EXERCISE DIRECTIONS: Could you return every line of the records below that contains the word "comment"?
== Segment start ==
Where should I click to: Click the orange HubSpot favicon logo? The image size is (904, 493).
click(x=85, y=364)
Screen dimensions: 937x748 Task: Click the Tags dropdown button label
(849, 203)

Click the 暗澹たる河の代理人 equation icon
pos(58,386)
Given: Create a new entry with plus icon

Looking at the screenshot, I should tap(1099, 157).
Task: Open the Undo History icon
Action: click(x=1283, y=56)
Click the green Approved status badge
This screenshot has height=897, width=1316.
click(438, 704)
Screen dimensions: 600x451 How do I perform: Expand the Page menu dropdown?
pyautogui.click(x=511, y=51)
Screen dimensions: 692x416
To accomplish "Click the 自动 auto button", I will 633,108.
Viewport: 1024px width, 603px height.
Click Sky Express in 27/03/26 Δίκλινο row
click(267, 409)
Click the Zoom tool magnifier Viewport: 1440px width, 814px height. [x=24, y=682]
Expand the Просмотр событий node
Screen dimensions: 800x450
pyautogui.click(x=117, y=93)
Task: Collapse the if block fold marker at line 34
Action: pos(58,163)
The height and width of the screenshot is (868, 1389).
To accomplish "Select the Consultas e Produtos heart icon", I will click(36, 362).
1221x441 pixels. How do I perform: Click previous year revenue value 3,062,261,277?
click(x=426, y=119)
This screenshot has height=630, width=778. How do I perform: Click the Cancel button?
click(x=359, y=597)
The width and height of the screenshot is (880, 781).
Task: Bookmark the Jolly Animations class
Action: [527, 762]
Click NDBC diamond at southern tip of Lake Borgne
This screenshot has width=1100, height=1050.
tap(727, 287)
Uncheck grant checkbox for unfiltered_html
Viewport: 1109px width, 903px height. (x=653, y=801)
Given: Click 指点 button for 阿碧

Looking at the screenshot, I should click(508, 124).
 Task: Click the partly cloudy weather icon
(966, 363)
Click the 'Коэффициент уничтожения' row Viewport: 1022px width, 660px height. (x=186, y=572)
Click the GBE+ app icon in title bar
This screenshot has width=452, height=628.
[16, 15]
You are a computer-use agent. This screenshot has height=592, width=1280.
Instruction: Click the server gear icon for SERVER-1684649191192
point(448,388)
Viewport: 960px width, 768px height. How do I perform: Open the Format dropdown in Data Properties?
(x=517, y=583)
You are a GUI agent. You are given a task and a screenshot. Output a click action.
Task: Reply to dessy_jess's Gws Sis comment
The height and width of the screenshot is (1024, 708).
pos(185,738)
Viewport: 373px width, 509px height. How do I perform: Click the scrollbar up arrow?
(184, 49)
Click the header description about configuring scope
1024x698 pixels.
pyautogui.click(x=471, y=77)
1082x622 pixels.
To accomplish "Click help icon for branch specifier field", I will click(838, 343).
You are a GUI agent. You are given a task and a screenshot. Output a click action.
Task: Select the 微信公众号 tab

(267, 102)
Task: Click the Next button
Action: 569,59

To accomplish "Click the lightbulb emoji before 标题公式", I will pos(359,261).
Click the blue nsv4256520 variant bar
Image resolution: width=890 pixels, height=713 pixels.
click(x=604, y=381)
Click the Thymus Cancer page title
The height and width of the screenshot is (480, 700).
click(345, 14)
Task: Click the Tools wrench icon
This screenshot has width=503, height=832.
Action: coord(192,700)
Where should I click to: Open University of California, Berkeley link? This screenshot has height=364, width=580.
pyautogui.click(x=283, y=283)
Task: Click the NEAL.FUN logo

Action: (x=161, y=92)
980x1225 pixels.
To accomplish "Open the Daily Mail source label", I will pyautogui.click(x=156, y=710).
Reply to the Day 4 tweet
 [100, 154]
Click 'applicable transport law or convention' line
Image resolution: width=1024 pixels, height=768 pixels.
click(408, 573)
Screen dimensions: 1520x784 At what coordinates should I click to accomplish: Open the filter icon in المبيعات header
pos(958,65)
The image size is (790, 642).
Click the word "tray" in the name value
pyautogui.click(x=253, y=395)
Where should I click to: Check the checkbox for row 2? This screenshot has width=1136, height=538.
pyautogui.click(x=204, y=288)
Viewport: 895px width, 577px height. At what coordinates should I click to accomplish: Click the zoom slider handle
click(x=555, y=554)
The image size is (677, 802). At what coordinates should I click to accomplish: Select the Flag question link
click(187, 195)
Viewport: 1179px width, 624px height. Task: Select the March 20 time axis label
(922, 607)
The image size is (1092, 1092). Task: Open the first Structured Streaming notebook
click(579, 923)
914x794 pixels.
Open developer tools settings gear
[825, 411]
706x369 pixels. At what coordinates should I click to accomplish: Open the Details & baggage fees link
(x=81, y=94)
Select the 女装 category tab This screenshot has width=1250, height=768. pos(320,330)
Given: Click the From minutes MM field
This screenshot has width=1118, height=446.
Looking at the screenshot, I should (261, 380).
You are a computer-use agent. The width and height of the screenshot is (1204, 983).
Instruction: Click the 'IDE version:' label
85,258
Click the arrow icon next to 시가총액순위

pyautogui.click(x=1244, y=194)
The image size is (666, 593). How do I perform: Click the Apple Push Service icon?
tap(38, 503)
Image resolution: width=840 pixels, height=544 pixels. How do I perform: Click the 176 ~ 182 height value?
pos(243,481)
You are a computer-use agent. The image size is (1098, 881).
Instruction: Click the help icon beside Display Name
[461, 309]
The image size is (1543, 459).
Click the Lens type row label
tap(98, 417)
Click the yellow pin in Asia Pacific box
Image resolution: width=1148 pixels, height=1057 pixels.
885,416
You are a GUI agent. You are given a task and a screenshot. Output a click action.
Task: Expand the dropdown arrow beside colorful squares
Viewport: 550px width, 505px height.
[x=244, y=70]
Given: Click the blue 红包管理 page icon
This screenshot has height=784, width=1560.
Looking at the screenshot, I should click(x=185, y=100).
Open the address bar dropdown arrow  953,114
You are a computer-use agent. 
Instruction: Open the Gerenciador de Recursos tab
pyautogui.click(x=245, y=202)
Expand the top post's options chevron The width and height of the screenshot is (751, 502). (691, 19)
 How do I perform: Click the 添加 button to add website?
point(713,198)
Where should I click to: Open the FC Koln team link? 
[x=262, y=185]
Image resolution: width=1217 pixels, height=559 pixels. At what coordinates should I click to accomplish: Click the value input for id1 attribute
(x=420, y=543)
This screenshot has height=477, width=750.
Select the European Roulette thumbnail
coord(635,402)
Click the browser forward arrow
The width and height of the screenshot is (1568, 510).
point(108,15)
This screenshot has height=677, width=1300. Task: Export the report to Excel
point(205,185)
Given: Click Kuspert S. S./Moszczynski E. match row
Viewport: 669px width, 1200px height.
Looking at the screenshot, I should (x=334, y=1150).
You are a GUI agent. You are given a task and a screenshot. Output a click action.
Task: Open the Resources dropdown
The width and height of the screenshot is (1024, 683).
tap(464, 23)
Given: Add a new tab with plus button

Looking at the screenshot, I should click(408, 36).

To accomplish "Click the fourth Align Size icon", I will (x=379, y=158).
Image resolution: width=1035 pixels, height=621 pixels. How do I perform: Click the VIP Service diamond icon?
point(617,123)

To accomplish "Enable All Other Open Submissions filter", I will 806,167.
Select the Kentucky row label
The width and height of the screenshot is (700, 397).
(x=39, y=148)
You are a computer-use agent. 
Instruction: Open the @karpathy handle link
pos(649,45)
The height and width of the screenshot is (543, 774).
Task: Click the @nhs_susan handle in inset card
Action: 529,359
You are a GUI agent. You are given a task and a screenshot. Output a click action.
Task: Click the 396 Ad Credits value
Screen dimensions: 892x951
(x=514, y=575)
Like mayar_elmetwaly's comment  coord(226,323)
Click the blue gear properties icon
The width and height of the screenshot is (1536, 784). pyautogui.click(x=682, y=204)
== Segment end ==
EXERCISE SOLUTION:
Task: Reply to dessy_jess's Gws Sis comment
Like mayar_elmetwaly's comment  coord(226,323)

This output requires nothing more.